En France, depuis 2004, la Commission nationale de lutte contre le travail illégal a élaboré plusieurs plans nationaux successifs de lutte contre cette fraude dont le dernier en date a été validé le 26 novembre 2009. Depuis 2005, sous l'impulsion du Comité interministériel de contrôle de l'immigration, la lutte contre le travail illégal intéressant des ressortissants étrangers est devenue une priorité nationale.

Le Conseil européen des 14 et 15 décembre 2006 a prévu de renforcer la coopération entre États membres en matière de lutte contre l'immigration illégale et a convenu que les mesures mises en place contre le travail illégal devaient être intensifiées. Le Parlement européen et le Conseil ont ainsi adopté, le 18 juin 2009, la directive 2009/52/CE prévoyant des normes minimales concernant les sanctions et les mesures à l'encontre des employeurs de ressortissants de pays tiers en séjour irrégulier.

Dans le cadre de la transposition, le projet de loi interdit de recourir sciemment, directement ou par personne interposée, aux services d’un employeur d’un étranger sans titre de séjour, afin de responsabiliser davantage les maîtres d'ouvrage ou les donneurs d'ordre.

Les sanctions administratives susceptibles d’être prononcées à l’encontre des employeurs d’étrangers sans titre sont aggravées. Elles pourront aboutir notamment à une fermeture administrative de l’établissement concerné d’une durée maximale de trois mois, au remboursement des aides publiques précédemment octroyées, ou à l’exclusion de la commande publique.
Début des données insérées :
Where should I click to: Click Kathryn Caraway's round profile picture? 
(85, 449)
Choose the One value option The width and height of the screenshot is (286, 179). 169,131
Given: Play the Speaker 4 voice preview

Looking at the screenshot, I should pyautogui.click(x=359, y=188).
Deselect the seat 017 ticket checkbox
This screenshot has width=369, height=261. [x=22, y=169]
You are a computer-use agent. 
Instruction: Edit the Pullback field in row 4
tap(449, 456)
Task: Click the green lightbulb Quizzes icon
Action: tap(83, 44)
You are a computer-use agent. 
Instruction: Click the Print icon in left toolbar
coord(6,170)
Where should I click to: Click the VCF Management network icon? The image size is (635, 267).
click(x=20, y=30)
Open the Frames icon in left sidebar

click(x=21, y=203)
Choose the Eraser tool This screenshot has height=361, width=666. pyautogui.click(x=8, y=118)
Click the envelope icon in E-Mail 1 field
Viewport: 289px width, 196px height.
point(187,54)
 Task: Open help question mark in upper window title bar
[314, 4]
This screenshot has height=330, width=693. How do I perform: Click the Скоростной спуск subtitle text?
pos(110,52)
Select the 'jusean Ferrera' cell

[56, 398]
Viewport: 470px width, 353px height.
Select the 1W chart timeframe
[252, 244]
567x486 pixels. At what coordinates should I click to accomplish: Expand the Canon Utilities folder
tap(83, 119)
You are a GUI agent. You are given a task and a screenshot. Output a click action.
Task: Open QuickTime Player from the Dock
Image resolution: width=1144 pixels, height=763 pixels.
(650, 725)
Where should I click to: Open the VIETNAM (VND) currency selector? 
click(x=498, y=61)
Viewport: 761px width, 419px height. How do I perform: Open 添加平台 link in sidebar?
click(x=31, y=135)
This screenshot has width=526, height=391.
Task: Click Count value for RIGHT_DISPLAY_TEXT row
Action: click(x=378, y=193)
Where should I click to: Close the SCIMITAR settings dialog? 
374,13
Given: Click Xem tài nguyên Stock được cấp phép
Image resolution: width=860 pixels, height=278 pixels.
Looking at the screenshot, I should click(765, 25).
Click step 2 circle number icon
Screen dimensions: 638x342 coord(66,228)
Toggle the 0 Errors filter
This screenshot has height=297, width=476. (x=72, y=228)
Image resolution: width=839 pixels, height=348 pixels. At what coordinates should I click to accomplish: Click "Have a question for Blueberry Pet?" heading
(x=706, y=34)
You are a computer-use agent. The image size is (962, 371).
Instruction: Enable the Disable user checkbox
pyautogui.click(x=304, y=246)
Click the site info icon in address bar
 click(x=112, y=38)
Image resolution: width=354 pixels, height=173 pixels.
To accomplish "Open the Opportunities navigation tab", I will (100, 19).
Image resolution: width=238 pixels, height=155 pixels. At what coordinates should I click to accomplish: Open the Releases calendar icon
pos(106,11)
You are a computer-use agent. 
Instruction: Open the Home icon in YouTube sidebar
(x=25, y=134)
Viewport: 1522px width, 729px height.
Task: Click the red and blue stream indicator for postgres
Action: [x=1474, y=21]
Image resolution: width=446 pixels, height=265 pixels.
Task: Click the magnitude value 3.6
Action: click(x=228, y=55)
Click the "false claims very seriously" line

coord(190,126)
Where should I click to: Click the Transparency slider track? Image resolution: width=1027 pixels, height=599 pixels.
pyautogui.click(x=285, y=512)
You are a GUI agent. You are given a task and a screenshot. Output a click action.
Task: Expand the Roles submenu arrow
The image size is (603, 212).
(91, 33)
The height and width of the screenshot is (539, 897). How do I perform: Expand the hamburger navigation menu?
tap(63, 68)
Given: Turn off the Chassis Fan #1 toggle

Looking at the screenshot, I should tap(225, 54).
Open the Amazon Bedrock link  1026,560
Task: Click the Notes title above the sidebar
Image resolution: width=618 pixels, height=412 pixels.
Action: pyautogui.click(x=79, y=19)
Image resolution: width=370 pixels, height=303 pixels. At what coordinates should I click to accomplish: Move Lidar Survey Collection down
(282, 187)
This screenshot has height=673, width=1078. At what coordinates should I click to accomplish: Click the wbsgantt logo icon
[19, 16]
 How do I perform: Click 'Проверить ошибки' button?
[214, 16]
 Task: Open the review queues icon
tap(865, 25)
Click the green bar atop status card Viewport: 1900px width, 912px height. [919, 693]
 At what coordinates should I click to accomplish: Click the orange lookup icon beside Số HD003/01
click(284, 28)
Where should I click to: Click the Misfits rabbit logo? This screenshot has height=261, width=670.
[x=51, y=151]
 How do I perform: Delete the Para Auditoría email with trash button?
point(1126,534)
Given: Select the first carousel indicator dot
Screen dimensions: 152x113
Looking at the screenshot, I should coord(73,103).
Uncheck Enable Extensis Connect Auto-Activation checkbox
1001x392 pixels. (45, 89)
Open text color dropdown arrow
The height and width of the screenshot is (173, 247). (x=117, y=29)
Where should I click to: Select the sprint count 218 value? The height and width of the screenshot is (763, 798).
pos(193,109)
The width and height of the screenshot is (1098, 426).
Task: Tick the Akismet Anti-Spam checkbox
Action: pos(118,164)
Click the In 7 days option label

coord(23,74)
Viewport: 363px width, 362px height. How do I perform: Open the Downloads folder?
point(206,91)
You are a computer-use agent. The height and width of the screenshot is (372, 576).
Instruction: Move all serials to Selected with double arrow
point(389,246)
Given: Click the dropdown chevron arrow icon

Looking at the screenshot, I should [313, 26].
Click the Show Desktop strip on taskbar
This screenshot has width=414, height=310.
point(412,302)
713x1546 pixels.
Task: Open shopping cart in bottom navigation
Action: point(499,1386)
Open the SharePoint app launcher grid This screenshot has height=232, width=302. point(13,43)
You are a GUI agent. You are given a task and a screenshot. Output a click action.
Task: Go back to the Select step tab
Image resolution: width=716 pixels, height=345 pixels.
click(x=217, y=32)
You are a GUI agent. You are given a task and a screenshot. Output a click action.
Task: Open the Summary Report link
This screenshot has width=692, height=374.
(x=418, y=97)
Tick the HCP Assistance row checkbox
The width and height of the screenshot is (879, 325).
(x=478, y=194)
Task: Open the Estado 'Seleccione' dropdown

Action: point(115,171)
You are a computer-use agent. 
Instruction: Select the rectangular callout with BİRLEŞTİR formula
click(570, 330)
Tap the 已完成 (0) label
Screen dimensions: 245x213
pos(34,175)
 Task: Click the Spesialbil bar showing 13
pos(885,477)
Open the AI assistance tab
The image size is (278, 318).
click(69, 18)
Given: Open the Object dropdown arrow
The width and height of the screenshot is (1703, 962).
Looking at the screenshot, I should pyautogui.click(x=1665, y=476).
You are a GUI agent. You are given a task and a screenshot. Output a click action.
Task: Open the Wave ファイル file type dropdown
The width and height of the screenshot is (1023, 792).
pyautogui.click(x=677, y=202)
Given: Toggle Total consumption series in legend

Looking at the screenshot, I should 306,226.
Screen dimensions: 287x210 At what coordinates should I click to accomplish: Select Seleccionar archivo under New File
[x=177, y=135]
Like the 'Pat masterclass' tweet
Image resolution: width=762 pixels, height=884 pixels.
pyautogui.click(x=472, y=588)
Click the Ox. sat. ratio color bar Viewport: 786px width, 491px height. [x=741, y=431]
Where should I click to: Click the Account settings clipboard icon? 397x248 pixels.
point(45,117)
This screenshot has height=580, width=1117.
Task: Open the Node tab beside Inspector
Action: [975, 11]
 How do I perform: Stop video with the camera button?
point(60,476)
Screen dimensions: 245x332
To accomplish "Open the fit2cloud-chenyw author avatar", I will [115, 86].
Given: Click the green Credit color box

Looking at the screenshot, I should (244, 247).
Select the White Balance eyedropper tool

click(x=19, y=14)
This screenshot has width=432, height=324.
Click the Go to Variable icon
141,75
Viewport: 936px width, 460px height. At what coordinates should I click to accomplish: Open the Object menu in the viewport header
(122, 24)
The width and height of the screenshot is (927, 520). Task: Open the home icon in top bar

Le projet de loi prévoit également de mieux protéger les droits des étrangers en situation irrégulière employés dans les entreprises, réadmis dans leur pays d’origine, en imposant à ces entreprises des charges particulières. Elles devront prendre en charge les indemnités, les arriérés de salaires, les cotisations sociales, ainsi que les frais de réacheminement. Une caisse sera créée afin de récupérer les cotisations sociales dues par ces entreprises et d’en faire bénéficier les étrangers réadmis dans leurs pays d’origine. À défaut de preuve contraire, les sommes dues au salarié correspondent à une relation de travail présumée d’une durée de trois mois. Le projet prévoit la prise en charge par l'employeur de tous les frais d'envoi des rémunérations impayées vers le pays dans lequel il a été reconduit volontairement ou non.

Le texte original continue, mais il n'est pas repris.